The exhibition introduces two research projects that combine painting and drawing, sculpture and installation, exploring the scope and border areas of each. The look of the observer is one of the centers of attention in the exhibition, thought of as a sort of panorama.
The research of Sara Enrico revolves around painting and the potential of its related materials – oil color, canvas, frame. The artist chooses these elements for their physical qualities, exploring their possibilities and producing a wide range of forms, for which she uses both traditional media and digital processes. The painted canvas becomes a container and a cast, while oil color is often used as glue. The passage from the status of surface to that of volume takes painting to the level of sculpture, seen as a three-dimensional transcription of the eye’s movement over the painted surface. Impressed in plaster or concrete, painting creates lens-shaped passages that are visible in the texture of the Pillows and Cactus, thick and covered with traces. In Twins, Sara Enrico’s intervention on a wall of the exhibiting space, visibility goes hand in hand with concealment, suggesting a series of reflections that are expressed in the relationship between recto and verso, original and matrix.
The interest of Hilario Isola in the possible hybridization between natural and artificial elements, landscapes and inner visions, are condensed in his recent works. 4.000 K is an installation that juxtaposes large-size drawings with a work, in which colonies of mold have grown for years on a 19th-century print. Besides inspiring the title of the series, light constitutes the conceptual core of these drawings, which depict unusual lighting devices that are somehow connected with natural micro-events.
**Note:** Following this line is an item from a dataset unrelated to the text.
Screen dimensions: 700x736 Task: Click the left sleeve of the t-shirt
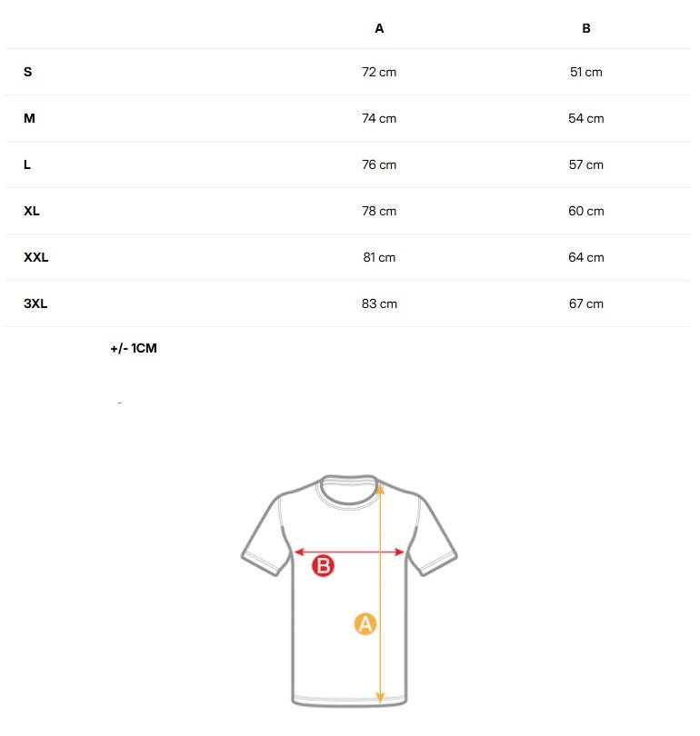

This new project is introduced by two works from past seasons that are part of a collaborative project between Hilario Isola and Matteo Norzi, in which they call into question the notion of museum and the mechanisms of vision. Elsewhere is a telescope wrapped in a plasticine mass, which hides and immobilizes it, generating a subtle play of looks and relations within the exhibiting space. Large Glass explores the underwater world as a mental place, contrasting metaphors of opacity and transparency against the background of a Duchampian reference.